### [Activity]
Tally the lines in the listing below that contain "page" and report the tally alone.
......
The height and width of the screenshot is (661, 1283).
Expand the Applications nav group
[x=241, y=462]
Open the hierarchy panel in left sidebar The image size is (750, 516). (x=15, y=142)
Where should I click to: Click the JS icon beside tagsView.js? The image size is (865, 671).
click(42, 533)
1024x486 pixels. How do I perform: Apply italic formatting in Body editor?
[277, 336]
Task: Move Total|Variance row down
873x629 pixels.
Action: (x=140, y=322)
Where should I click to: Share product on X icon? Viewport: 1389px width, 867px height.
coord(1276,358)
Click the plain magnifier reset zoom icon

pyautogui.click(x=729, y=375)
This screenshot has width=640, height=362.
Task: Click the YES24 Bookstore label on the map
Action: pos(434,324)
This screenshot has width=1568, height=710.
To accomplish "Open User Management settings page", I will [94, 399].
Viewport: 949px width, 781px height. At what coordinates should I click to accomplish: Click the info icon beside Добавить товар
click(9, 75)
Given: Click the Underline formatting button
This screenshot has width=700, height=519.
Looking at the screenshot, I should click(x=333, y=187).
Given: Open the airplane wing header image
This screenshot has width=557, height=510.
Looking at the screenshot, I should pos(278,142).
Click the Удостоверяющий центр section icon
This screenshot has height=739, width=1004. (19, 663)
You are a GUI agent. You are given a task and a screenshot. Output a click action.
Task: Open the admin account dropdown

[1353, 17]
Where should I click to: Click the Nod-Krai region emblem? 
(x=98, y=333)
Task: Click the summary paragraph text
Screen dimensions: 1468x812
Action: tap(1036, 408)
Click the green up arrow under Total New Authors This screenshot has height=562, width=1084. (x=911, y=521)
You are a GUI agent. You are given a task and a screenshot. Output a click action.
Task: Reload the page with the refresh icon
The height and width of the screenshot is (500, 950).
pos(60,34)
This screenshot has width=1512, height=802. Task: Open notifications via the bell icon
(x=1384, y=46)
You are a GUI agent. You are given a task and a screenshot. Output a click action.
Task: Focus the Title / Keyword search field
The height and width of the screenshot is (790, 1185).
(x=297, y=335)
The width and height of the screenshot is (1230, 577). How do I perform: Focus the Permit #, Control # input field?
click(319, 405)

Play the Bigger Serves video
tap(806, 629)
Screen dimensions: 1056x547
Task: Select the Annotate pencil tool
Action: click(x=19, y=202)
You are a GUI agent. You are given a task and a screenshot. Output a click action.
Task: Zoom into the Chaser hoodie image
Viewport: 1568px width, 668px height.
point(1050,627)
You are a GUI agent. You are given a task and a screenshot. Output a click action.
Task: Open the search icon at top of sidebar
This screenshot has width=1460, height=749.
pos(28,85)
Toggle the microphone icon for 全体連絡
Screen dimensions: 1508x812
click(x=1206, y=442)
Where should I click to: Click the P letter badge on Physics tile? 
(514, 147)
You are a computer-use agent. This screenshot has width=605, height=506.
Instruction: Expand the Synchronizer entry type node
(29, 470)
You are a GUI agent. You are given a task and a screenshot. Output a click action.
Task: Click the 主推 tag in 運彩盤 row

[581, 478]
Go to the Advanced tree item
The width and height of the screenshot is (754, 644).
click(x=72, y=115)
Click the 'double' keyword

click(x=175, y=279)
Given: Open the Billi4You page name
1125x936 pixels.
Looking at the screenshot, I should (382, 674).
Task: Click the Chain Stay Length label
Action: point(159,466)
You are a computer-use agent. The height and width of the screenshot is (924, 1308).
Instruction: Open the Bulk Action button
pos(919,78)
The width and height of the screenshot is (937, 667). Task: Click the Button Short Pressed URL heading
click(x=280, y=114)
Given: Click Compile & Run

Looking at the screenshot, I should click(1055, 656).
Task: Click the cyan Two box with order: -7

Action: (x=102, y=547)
......
### [The completed task]
3